Good luck with your infusion Summer!  Praying for you as well! 

How Rituxan Works

I found this animated video of how Rituxan works.  Interesting:  Play Video

Infusion Today

We are at the hospital today getting our first Rituxan infusion.  We got here at 9:30 this morning.  It was a rough IV start.  Had to get poked twice.  Well, really 5 times not because if you count the J-tip's and the "woops we forgot to get labs" surprise poke : ( .

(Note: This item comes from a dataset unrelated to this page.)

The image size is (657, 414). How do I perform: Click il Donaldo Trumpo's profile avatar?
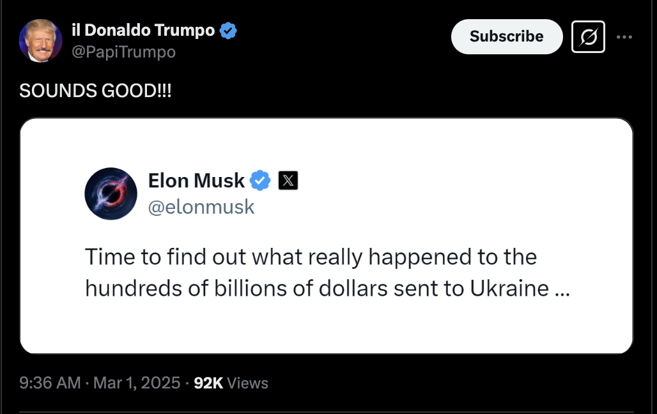tap(40, 40)
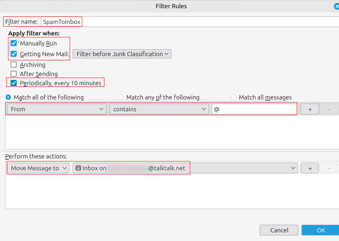
Task: Enable the After Sending checkbox
Action: point(14,74)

  Took awhile for them to get everything straight.  It usually does.  I love it when they apologize.  I finally said but kindly said, "oh come on, this is standard procedure."  They had him down to get cytoxan.  Took a good three hours to get all that worked out.  We come back in two weeks for the next dose which will be an overnight.   My Prince sleeps once again, in a cloud of benadryl.

Just Waiting

So we are just sitting back waiting to here from the hospital when they want us to come in for Rituxan.  I am guessing it will be Fridayish.  Gary is doing just fine.  His slight inflammation has quieted down and his mood has returned to being more pleasant.  We had labs yesterday.  He got the finger poke.  This time it took hours for it to stop bleeding.  No biggie really, I mean for me.  Well I do have to battle him keeping it wrapped up but he is the one that has to deal with blood.  For a three year old, it can be a big deal.   If you ask Gary to demonstrate his impression of what it is like to get an IV placed, its pretty funny.   He mainly uses motions and facial expressions and sounds.  "Day take it and eeeerrrrrrrruuuuugghhhh", he motions to his hand as if he is holding a large kitchen doing a big stabbing motion.  "Den I doe,   AAAAHHHHHHHHHHHH, and I try (cry),".    I think it is so funny and sad at the same time.   I do think of still having a port or pic line put it but since the weight has come back off, he is an easy poke.  It is a one time poke.  We have not had to try and try again in so long.

Birthday Blog

Our birthday blog is coming up!  So in celebration we ordered what helped get us thru the beginning of this disease.  Yes, I have lost count how many times I have seen it.  It has, however, been awhile.  Gary has moved on to Caillou and other cartoons.  We wore our last copy out.  To be honest I am not sure where it even is now.  So I ordered a brand new copy.  Happy Birthday Blog.    Any excuse for a present, right? We are also approaching our 1 year anniversary of Diagnosis Day.  Yes!  Another excuse for a  present : ).